▸ GOAL OF THE EXERCISE
Give back exactly the stretch of data below from the line holding "Task: Go to previous page in Indices table" through the line holding "Task: Open 存储系统信息 drive icon", both ends included, and leave the remaining lines out.

▸ DATA SUPPLIED
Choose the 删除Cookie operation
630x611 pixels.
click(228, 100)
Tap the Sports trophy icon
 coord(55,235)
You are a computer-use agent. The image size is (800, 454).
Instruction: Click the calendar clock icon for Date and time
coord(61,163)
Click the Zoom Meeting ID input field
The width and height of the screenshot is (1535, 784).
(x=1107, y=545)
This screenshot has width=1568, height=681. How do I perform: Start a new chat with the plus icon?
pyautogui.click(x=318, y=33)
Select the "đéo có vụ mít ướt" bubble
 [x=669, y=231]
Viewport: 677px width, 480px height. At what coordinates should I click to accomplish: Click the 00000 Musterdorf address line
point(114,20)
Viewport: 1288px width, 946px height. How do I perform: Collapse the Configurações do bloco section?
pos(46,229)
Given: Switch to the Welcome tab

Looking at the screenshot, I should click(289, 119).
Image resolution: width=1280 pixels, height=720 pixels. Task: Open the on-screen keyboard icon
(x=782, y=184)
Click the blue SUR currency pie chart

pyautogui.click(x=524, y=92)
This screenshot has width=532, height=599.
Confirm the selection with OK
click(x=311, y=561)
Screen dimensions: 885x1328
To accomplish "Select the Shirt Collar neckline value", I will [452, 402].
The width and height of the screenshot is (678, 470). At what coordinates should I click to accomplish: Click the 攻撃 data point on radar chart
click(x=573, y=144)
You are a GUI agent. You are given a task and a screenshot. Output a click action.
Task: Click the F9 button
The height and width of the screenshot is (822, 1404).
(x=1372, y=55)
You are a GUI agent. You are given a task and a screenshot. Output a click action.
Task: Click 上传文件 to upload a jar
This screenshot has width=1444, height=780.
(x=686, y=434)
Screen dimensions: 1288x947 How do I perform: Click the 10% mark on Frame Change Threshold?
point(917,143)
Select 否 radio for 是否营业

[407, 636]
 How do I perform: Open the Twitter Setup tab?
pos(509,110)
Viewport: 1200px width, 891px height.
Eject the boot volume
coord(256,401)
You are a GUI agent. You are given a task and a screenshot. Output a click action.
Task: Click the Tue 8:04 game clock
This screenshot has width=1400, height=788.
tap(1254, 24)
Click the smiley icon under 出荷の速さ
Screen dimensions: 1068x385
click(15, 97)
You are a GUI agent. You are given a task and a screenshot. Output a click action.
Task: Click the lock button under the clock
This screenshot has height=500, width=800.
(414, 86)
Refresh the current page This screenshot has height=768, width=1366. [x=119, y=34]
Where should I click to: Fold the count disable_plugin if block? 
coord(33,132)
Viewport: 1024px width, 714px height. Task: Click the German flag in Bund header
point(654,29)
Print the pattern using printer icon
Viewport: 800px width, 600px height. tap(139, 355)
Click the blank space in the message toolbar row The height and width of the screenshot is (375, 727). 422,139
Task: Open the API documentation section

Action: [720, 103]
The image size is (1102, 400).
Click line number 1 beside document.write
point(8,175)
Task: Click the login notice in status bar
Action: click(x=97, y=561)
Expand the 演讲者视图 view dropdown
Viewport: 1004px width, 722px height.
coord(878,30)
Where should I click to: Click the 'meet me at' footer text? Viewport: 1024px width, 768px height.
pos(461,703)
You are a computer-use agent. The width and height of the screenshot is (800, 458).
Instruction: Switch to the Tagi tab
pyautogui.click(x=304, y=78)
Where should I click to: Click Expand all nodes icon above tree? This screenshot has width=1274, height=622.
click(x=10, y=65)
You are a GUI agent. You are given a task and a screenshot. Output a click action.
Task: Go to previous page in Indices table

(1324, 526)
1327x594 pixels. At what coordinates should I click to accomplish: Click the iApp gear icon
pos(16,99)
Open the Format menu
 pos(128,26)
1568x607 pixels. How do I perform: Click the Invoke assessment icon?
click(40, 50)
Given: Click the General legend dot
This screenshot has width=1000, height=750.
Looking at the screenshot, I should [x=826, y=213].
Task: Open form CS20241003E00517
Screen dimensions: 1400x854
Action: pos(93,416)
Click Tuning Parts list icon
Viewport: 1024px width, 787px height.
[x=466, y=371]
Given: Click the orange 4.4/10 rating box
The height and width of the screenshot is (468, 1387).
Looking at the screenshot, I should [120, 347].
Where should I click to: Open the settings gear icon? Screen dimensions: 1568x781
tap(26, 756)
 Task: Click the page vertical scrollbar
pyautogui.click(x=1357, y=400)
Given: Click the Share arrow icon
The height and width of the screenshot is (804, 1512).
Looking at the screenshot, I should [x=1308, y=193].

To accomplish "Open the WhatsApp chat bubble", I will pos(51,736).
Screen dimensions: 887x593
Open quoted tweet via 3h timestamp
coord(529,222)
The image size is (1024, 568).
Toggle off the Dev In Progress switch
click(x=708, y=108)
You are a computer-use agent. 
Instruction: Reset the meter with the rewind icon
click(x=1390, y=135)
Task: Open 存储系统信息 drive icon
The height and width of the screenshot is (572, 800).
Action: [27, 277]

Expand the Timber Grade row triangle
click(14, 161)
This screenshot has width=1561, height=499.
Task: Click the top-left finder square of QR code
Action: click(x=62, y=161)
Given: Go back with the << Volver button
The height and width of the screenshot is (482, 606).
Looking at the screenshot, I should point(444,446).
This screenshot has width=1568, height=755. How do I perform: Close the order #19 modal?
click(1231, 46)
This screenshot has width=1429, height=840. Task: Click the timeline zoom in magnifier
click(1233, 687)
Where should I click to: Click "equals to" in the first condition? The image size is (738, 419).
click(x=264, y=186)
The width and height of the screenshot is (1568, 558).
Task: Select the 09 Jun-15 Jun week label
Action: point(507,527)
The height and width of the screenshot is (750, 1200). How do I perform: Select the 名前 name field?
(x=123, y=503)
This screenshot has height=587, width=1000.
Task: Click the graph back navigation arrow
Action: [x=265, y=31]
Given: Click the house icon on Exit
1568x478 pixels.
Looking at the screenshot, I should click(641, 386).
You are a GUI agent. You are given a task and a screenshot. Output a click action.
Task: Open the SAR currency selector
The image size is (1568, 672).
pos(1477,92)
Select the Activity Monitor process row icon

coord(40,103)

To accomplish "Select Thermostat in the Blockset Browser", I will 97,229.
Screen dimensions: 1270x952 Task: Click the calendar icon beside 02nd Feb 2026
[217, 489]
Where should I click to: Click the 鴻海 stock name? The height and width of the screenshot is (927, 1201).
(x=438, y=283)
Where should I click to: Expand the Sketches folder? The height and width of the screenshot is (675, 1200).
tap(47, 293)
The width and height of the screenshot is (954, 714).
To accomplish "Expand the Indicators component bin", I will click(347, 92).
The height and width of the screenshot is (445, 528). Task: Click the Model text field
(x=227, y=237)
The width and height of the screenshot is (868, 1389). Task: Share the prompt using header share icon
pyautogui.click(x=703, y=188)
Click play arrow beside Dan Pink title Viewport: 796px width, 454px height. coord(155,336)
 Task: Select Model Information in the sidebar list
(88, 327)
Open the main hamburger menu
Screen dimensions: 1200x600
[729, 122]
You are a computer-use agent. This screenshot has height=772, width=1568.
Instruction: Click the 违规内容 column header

▸ SOLUTION FOR THIS PROBLEM
Task: Go to previous page in Indices table

(1324, 526)
1327x594 pixels. At what coordinates should I click to accomplish: Click the iApp gear icon
pos(16,99)
Open the Format menu
 pos(128,26)
1568x607 pixels. How do I perform: Click the Invoke assessment icon?
click(40, 50)
Given: Click the General legend dot
This screenshot has width=1000, height=750.
Looking at the screenshot, I should [x=826, y=213].
Task: Open form CS20241003E00517
Screen dimensions: 1400x854
Action: pos(93,416)
Click Tuning Parts list icon
Viewport: 1024px width, 787px height.
[x=466, y=371]
Given: Click the orange 4.4/10 rating box
The height and width of the screenshot is (468, 1387).
Looking at the screenshot, I should [120, 347].
Where should I click to: Open the settings gear icon? Screen dimensions: 1568x781
tap(26, 756)
 Task: Click the page vertical scrollbar
pyautogui.click(x=1357, y=400)
Given: Click the Share arrow icon
The height and width of the screenshot is (804, 1512).
Looking at the screenshot, I should [x=1308, y=193].

To accomplish "Open the WhatsApp chat bubble", I will pos(51,736).
Screen dimensions: 887x593
Open quoted tweet via 3h timestamp
coord(529,222)
The image size is (1024, 568).
Toggle off the Dev In Progress switch
click(x=708, y=108)
You are a computer-use agent. 
Instruction: Reset the meter with the rewind icon
click(x=1390, y=135)
Task: Open 存储系统信息 drive icon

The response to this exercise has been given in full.